» TASK DETAILS
Copy out every line of the rows below word for word, leaving out the pictures.
━━━ RECORDS FOR PROCESSING
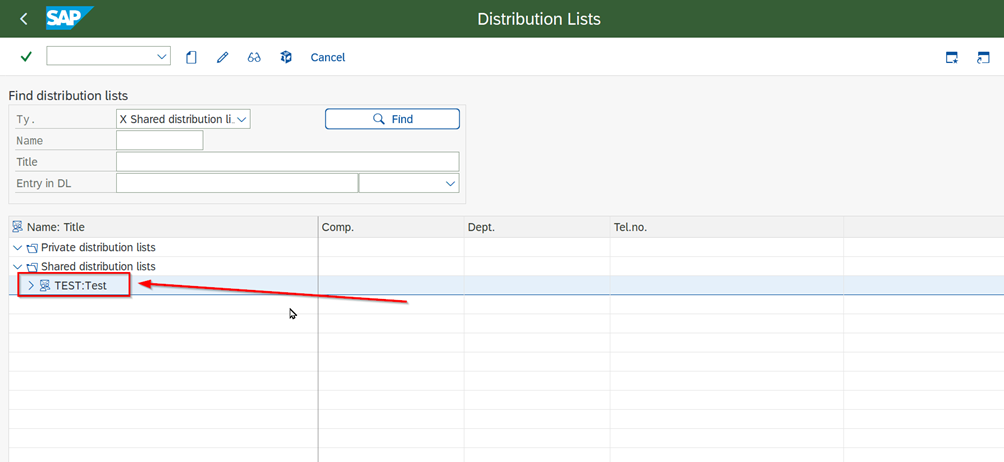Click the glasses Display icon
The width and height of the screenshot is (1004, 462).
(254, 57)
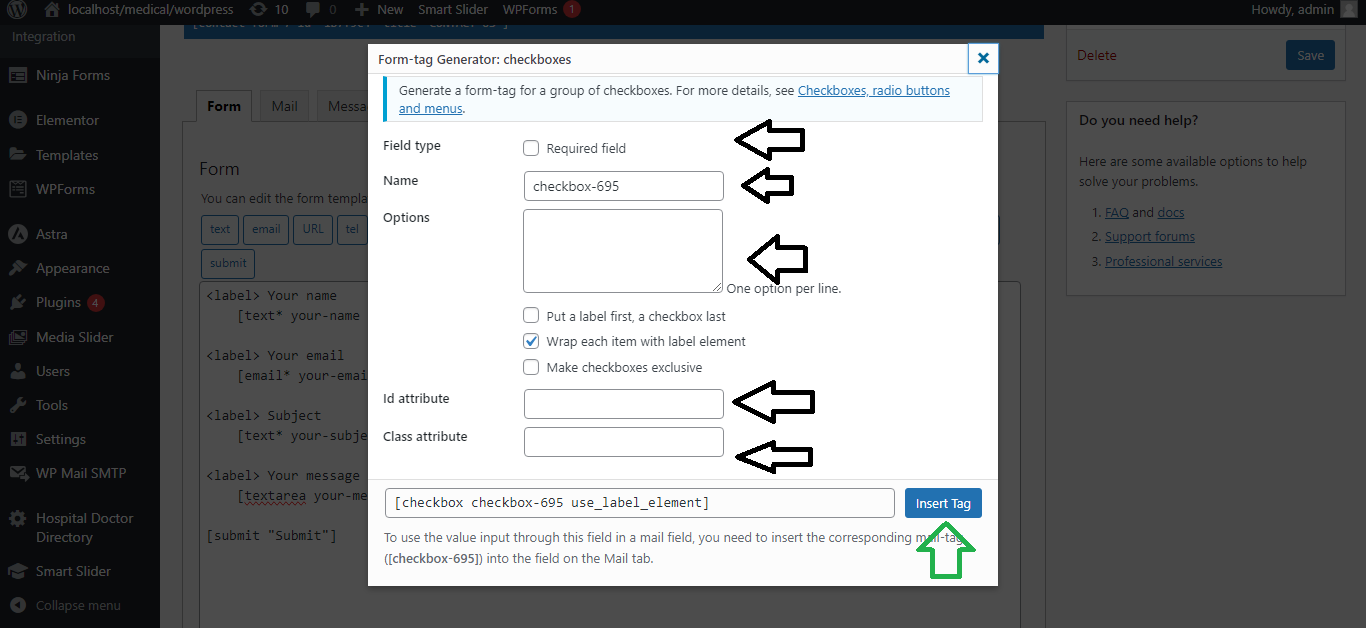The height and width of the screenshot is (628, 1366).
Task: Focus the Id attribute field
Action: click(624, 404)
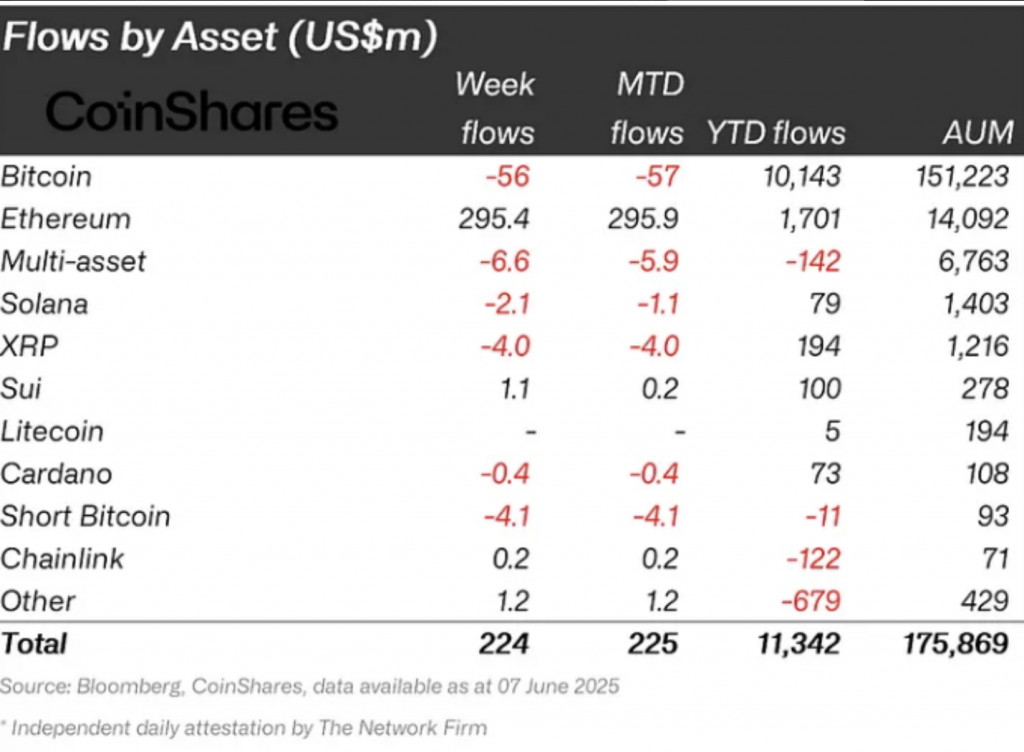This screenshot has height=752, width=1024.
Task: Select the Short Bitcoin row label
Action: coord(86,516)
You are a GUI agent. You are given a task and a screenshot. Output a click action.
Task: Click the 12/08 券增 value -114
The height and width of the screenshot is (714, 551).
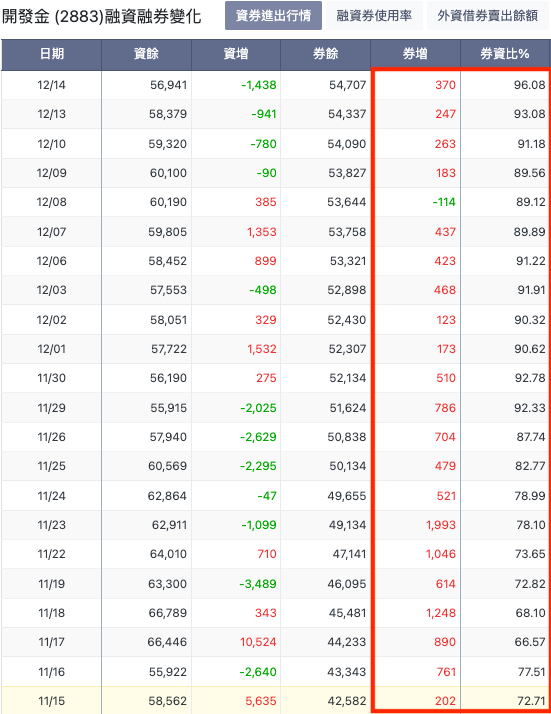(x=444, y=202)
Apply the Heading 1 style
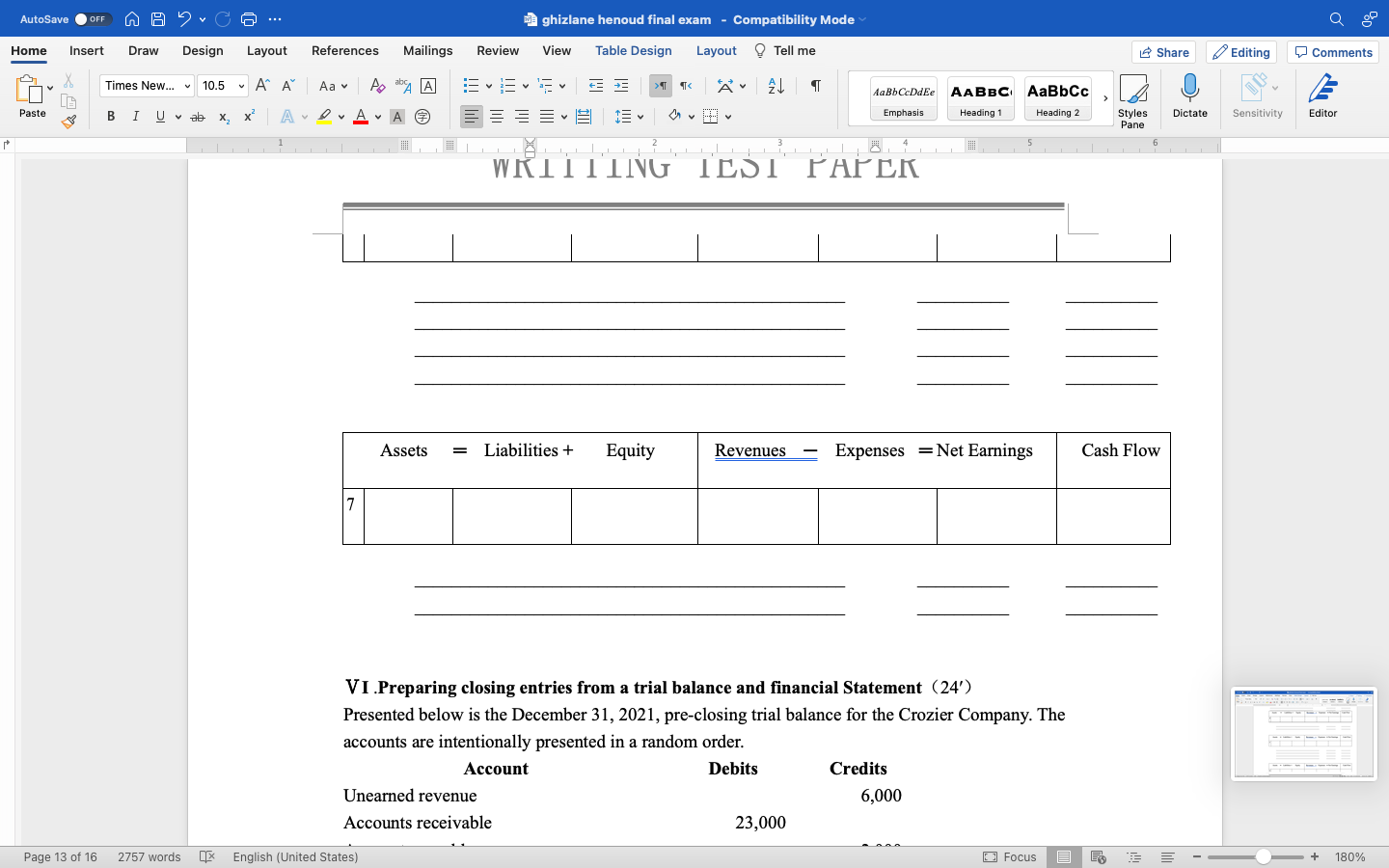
━━━━━━
» COMPLETE RESPONSE
Click the glasses Display icon
The width and height of the screenshot is (1004, 462).
(254, 57)
The height and width of the screenshot is (628, 1366).
Task: Focus the Id attribute field
Action: click(624, 404)
This screenshot has height=752, width=1024.
Task: Select the Short Bitcoin row label
Action: coord(86,516)
You are a GUI agent. You are given a task and a screenshot. Output a click action.
Task: Click the 12/08 券增 value -114
The height and width of the screenshot is (714, 551).
(x=444, y=202)
Apply the Heading 1 style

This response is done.